• THE TASK:
Here are some records. Copy each one exactly.
[Opening SUPPLIED DATA section]
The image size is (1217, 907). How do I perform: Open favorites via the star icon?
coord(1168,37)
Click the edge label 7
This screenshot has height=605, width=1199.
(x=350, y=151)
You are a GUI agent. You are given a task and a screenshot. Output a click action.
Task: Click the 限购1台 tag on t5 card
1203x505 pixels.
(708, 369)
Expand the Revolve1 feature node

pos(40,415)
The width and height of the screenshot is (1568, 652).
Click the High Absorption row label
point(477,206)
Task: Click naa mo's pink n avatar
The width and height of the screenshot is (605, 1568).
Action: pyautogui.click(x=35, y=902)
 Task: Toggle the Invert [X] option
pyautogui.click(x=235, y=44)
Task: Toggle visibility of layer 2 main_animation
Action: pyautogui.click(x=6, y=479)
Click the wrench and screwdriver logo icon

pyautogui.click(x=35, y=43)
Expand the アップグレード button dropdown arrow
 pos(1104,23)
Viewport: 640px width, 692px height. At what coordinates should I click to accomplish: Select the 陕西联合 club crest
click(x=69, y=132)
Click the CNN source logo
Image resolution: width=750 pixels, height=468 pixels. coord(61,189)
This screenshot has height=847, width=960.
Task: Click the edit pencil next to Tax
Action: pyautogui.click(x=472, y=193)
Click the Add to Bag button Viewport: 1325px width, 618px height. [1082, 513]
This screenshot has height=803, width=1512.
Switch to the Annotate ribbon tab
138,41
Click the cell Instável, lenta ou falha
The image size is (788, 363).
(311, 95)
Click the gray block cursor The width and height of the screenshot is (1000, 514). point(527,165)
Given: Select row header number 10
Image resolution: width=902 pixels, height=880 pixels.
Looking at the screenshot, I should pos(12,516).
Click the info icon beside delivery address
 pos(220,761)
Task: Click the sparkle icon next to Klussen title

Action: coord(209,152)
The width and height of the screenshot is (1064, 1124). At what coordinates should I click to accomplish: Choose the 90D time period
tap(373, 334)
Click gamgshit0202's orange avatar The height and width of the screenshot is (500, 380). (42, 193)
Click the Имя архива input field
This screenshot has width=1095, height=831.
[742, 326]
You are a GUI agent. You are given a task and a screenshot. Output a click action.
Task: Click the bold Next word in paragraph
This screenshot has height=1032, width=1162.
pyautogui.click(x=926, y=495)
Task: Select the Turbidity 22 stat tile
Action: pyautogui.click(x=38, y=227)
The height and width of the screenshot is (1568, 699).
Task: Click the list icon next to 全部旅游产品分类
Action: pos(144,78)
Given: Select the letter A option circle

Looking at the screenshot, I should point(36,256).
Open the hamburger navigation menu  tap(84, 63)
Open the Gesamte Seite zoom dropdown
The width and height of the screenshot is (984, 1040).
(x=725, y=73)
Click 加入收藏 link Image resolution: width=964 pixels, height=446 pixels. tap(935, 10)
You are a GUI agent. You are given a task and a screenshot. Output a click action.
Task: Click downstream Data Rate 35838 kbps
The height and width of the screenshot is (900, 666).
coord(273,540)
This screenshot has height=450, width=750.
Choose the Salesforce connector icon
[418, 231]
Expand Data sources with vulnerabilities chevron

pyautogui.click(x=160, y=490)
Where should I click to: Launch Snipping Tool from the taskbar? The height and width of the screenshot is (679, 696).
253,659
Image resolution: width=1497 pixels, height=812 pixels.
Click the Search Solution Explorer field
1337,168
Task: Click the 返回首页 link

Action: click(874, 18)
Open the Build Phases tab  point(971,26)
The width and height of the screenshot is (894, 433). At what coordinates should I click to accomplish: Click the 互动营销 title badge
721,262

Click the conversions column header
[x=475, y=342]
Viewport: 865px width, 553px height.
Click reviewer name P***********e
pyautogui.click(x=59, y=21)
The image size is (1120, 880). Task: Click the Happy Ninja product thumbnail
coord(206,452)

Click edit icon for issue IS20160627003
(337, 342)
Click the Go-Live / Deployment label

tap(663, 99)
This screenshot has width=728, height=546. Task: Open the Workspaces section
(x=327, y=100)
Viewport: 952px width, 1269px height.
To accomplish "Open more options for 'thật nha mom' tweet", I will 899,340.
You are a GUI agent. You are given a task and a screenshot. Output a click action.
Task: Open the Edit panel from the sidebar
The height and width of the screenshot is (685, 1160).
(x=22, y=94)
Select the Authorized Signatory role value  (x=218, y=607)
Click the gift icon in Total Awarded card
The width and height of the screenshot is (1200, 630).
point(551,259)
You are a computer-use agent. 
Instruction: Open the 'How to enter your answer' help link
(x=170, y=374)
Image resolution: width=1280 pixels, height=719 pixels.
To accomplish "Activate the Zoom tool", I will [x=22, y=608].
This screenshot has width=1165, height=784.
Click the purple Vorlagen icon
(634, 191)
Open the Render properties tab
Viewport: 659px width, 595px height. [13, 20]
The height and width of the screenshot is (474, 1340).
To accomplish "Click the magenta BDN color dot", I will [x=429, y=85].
[Closing SUPPLIED DATA section]
• EXERCISE SOLUTION:
The image size is (1217, 907). How do I perform: Open favorites via the star icon?
coord(1168,37)
Click the edge label 7
This screenshot has height=605, width=1199.
(x=350, y=151)
You are a GUI agent. You are given a task and a screenshot. Output a click action.
Task: Click the 限购1台 tag on t5 card
1203x505 pixels.
(708, 369)
Expand the Revolve1 feature node

pos(40,415)
The width and height of the screenshot is (1568, 652).
Click the High Absorption row label
point(477,206)
Task: Click naa mo's pink n avatar
The width and height of the screenshot is (605, 1568).
Action: pyautogui.click(x=35, y=902)
 Task: Toggle the Invert [X] option
pyautogui.click(x=235, y=44)
Task: Toggle visibility of layer 2 main_animation
Action: pyautogui.click(x=6, y=479)
Click the wrench and screwdriver logo icon

pyautogui.click(x=35, y=43)
Expand the アップグレード button dropdown arrow
 pos(1104,23)
Viewport: 640px width, 692px height. At what coordinates should I click to accomplish: Select the 陕西联合 club crest
click(x=69, y=132)
Click the CNN source logo
Image resolution: width=750 pixels, height=468 pixels. coord(61,189)
This screenshot has height=847, width=960.
Task: Click the edit pencil next to Tax
Action: pyautogui.click(x=472, y=193)
Click the Add to Bag button Viewport: 1325px width, 618px height. [1082, 513]
This screenshot has height=803, width=1512.
Switch to the Annotate ribbon tab
138,41
Click the cell Instável, lenta ou falha
The image size is (788, 363).
(311, 95)
Click the gray block cursor The width and height of the screenshot is (1000, 514). point(527,165)
Given: Select row header number 10
Image resolution: width=902 pixels, height=880 pixels.
Looking at the screenshot, I should pos(12,516).
Click the info icon beside delivery address
 pos(220,761)
Task: Click the sparkle icon next to Klussen title

Action: coord(209,152)
The width and height of the screenshot is (1064, 1124). At what coordinates should I click to accomplish: Choose the 90D time period
tap(373, 334)
Click gamgshit0202's orange avatar The height and width of the screenshot is (500, 380). (42, 193)
Click the Имя архива input field
This screenshot has width=1095, height=831.
[742, 326]
You are a GUI agent. You are given a task and a screenshot. Output a click action.
Task: Click the bold Next word in paragraph
This screenshot has height=1032, width=1162.
pyautogui.click(x=926, y=495)
Task: Select the Turbidity 22 stat tile
Action: pyautogui.click(x=38, y=227)
The height and width of the screenshot is (1568, 699).
Task: Click the list icon next to 全部旅游产品分类
Action: pos(144,78)
Given: Select the letter A option circle

Looking at the screenshot, I should point(36,256).
Open the hamburger navigation menu  tap(84, 63)
Open the Gesamte Seite zoom dropdown
The width and height of the screenshot is (984, 1040).
(x=725, y=73)
Click 加入收藏 link Image resolution: width=964 pixels, height=446 pixels. tap(935, 10)
You are a GUI agent. You are given a task and a screenshot. Output a click action.
Task: Click downstream Data Rate 35838 kbps
The height and width of the screenshot is (900, 666).
coord(273,540)
This screenshot has height=450, width=750.
Choose the Salesforce connector icon
[418, 231]
Expand Data sources with vulnerabilities chevron

pyautogui.click(x=160, y=490)
Where should I click to: Launch Snipping Tool from the taskbar? The height and width of the screenshot is (679, 696).
253,659
Image resolution: width=1497 pixels, height=812 pixels.
Click the Search Solution Explorer field
1337,168
Task: Click the 返回首页 link

Action: click(874, 18)
Open the Build Phases tab  point(971,26)
The width and height of the screenshot is (894, 433). At what coordinates should I click to accomplish: Click the 互动营销 title badge
721,262

Click the conversions column header
[x=475, y=342]
Viewport: 865px width, 553px height.
Click reviewer name P***********e
pyautogui.click(x=59, y=21)
The image size is (1120, 880). Task: Click the Happy Ninja product thumbnail
coord(206,452)

Click edit icon for issue IS20160627003
(337, 342)
Click the Go-Live / Deployment label

tap(663, 99)
This screenshot has width=728, height=546. Task: Open the Workspaces section
(x=327, y=100)
Viewport: 952px width, 1269px height.
To accomplish "Open more options for 'thật nha mom' tweet", I will 899,340.
You are a GUI agent. You are given a task and a screenshot. Output a click action.
Task: Open the Edit panel from the sidebar
The height and width of the screenshot is (685, 1160).
(x=22, y=94)
Select the Authorized Signatory role value  (x=218, y=607)
Click the gift icon in Total Awarded card
The width and height of the screenshot is (1200, 630).
point(551,259)
You are a computer-use agent. 
Instruction: Open the 'How to enter your answer' help link
(x=170, y=374)
Image resolution: width=1280 pixels, height=719 pixels.
To accomplish "Activate the Zoom tool", I will [x=22, y=608].
This screenshot has width=1165, height=784.
Click the purple Vorlagen icon
(634, 191)
Open the Render properties tab
Viewport: 659px width, 595px height. [13, 20]
The height and width of the screenshot is (474, 1340).
To accomplish "Click the magenta BDN color dot", I will [x=429, y=85].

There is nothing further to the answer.